Но не все стало обыкновенным».
Да, видно, смерть, тем более смерть внезапная, оказывает, как ни кощунственно это звучит, облагораживающее воздействие даже на зачерствевшие души, смывает слои лицемерия, лжи, предательства, даже если они так плотно приросли, что ничего уже за ними и не видно. Вот и другой литературный вельможа, сильно нагрешивший не только перед друзьями, но и перед самим собою, каким был в молодости, Константин Федин, тоже выговаривает слова, не тронутые официальной ржавчиной: «В молодости я живал в степях Казахстана и немало видел кочевников-казахов, но только Мухтар Ауэзов сделал насыщенным мое знание казахского народа своим «Абаем», и близкие мне степи с их ветрами и ароматом дышат теперь в такт моему дыханию, как будто я стал казахом».
Но ведь сколько лет должно было пройти, чтобы возникло это чувство близости, которое обострила смерть, а тогда, в 20-е, откуда бы ему возникнуть, ведь не зря выбрали участники объединения столь неожиданное и даже эпатирующее имя. Они ни с кем не хотели быть, с одним лишь пустынником Серапионом. Мухтар же Ауэзов искал иного. Впрочем, одно дело — манифест, другое — творчество, и книги серапионов, «Партизанские повести», а еще более, наверное, «Бронепоезд 14–69» Иванова, и «Города и годы» Федина, и романтическое волнение тихоновских сборников «Орда» и «Брага» должны были вызвать у него отклик.
Правда, театр — а он Мухтара Ауэзова, уже состоявшегося драматурга и по необходимости самодеятельного режиссера, должен был особенно занимать — оказался в ту пору на обочине ленинградской художественной жизни.
Вообще театр 20-х годов, неистовый поиск новых форм сценической выразительности, острое столкновение академии с авангардом, это прежде всего Москва. Разве что «Овечий источник» в постановке Марджанова, одно из самых ярких событий театральной жизни 20-х годов, случилось в Киеве, на Крещатике, в бывшем Соловцовском театре, где блистала неувядаемая Юренева.
Мейерхольд со своими «Ревизором», «Лесом», пьесами Маяковского, от «Мистерии-буфф» до «Бани», Вахтангов с «Принцессой Турандот», Таиров с «Федрой», и, естественно, МХАТ Станиславского, мучительно стремящийся возобновить утраченный контакт со зрительным залом и нашедший его в новом репертуаре, прежде всего в «Днях Турбиных», — все это новая столица.

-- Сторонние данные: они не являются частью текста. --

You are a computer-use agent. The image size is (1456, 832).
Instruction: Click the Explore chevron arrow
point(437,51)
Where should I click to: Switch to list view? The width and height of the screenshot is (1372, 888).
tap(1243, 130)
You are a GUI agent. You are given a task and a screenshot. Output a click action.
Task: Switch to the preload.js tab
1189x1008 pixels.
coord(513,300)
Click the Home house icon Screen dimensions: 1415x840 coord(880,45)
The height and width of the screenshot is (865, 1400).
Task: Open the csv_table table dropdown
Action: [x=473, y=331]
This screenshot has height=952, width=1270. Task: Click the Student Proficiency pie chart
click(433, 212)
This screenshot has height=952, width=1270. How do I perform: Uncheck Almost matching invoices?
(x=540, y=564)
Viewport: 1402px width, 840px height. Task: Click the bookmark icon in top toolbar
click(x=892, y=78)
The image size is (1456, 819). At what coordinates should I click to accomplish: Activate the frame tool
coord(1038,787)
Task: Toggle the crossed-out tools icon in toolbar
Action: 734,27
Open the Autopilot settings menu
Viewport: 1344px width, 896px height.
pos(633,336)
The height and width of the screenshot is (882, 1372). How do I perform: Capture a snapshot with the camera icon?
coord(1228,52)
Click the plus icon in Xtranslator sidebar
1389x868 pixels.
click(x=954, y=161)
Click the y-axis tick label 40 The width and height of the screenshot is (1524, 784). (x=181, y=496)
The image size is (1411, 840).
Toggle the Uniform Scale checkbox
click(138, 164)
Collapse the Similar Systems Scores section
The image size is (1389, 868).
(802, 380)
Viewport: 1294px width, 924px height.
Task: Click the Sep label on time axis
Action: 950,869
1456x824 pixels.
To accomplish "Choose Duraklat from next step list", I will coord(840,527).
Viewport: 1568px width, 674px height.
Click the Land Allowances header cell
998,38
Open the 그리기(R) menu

«Бронепоезд 14–69» был, правда, поставлен и на сцене дряхлеющей Александринки, уже переименованной в театр имени Пушкина, однако разве сравнишь это рядовое, в общем, событие с мхатовским спектаклем, в котором играли и «старики» — Качалов, Книппер-Чехова, прежде всего сам Станиславский, и только начинавшие тогда Хмелев, Прудкин, Тарасова, Андровская?